-- Records for this exercise follows --

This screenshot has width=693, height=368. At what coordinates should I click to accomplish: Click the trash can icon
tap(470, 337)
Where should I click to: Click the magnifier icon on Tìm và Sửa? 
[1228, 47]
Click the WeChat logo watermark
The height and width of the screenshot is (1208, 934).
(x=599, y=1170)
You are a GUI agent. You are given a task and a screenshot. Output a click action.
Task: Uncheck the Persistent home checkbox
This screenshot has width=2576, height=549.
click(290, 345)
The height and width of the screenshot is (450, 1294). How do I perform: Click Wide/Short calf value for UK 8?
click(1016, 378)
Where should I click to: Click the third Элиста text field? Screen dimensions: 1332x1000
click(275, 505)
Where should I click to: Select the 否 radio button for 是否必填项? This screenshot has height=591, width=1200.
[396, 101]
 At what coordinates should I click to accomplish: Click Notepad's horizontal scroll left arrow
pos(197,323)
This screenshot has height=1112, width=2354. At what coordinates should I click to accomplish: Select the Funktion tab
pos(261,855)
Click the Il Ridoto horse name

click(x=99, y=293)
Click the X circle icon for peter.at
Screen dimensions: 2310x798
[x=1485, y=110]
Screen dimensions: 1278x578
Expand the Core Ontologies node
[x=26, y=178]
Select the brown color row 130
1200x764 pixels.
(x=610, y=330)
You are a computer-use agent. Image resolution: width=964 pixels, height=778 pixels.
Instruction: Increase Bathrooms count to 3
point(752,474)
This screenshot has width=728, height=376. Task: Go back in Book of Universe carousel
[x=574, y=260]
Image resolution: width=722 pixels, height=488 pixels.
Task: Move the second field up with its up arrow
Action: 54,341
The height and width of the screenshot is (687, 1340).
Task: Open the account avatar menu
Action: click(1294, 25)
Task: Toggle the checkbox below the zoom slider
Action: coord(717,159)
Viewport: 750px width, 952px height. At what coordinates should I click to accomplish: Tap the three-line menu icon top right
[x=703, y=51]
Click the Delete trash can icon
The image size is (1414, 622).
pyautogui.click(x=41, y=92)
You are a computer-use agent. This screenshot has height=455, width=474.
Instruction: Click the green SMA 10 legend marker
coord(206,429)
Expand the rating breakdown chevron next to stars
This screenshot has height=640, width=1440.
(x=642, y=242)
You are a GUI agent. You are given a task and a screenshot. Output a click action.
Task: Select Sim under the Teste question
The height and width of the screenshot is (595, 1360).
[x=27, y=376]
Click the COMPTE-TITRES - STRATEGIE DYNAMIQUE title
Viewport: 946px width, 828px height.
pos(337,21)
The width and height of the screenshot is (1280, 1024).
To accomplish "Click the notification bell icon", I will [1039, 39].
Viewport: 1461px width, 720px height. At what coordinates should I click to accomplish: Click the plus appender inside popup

-- Records for this exercise concluded --

▸ Exercise aim
I would like you to return every entry exactly, with nothing changed.

▸ Output for this task
This screenshot has width=693, height=368. At what coordinates should I click to accomplish: Click the trash can icon
tap(470, 337)
Where should I click to: Click the magnifier icon on Tìm và Sửa? 
[1228, 47]
Click the WeChat logo watermark
The height and width of the screenshot is (1208, 934).
(x=599, y=1170)
You are a GUI agent. You are given a task and a screenshot. Output a click action.
Task: Uncheck the Persistent home checkbox
This screenshot has width=2576, height=549.
click(290, 345)
The height and width of the screenshot is (450, 1294). How do I perform: Click Wide/Short calf value for UK 8?
click(1016, 378)
Where should I click to: Click the third Элиста text field? Screen dimensions: 1332x1000
click(275, 505)
Where should I click to: Select the 否 radio button for 是否必填项? This screenshot has height=591, width=1200.
[396, 101]
 At what coordinates should I click to accomplish: Click Notepad's horizontal scroll left arrow
pos(197,323)
This screenshot has height=1112, width=2354. At what coordinates should I click to accomplish: Select the Funktion tab
pos(261,855)
Click the Il Ridoto horse name

click(x=99, y=293)
Click the X circle icon for peter.at
Screen dimensions: 2310x798
[x=1485, y=110]
Screen dimensions: 1278x578
Expand the Core Ontologies node
[x=26, y=178]
Select the brown color row 130
1200x764 pixels.
(x=610, y=330)
You are a computer-use agent. Image resolution: width=964 pixels, height=778 pixels.
Instruction: Increase Bathrooms count to 3
point(752,474)
This screenshot has width=728, height=376. Task: Go back in Book of Universe carousel
[x=574, y=260]
Image resolution: width=722 pixels, height=488 pixels.
Task: Move the second field up with its up arrow
Action: 54,341
The height and width of the screenshot is (687, 1340).
Task: Open the account avatar menu
Action: click(1294, 25)
Task: Toggle the checkbox below the zoom slider
Action: coord(717,159)
Viewport: 750px width, 952px height. At what coordinates should I click to accomplish: Tap the three-line menu icon top right
[x=703, y=51]
Click the Delete trash can icon
The image size is (1414, 622).
pyautogui.click(x=41, y=92)
You are a computer-use agent. This screenshot has height=455, width=474.
Instruction: Click the green SMA 10 legend marker
coord(206,429)
Expand the rating breakdown chevron next to stars
This screenshot has height=640, width=1440.
(x=642, y=242)
You are a GUI agent. You are given a task and a screenshot. Output a click action.
Task: Select Sim under the Teste question
The height and width of the screenshot is (595, 1360).
[x=27, y=376]
Click the COMPTE-TITRES - STRATEGIE DYNAMIQUE title
Viewport: 946px width, 828px height.
pos(337,21)
The width and height of the screenshot is (1280, 1024).
To accomplish "Click the notification bell icon", I will [1039, 39].
Viewport: 1461px width, 720px height. At what coordinates should I click to accomplish: Click the plus appender inside popup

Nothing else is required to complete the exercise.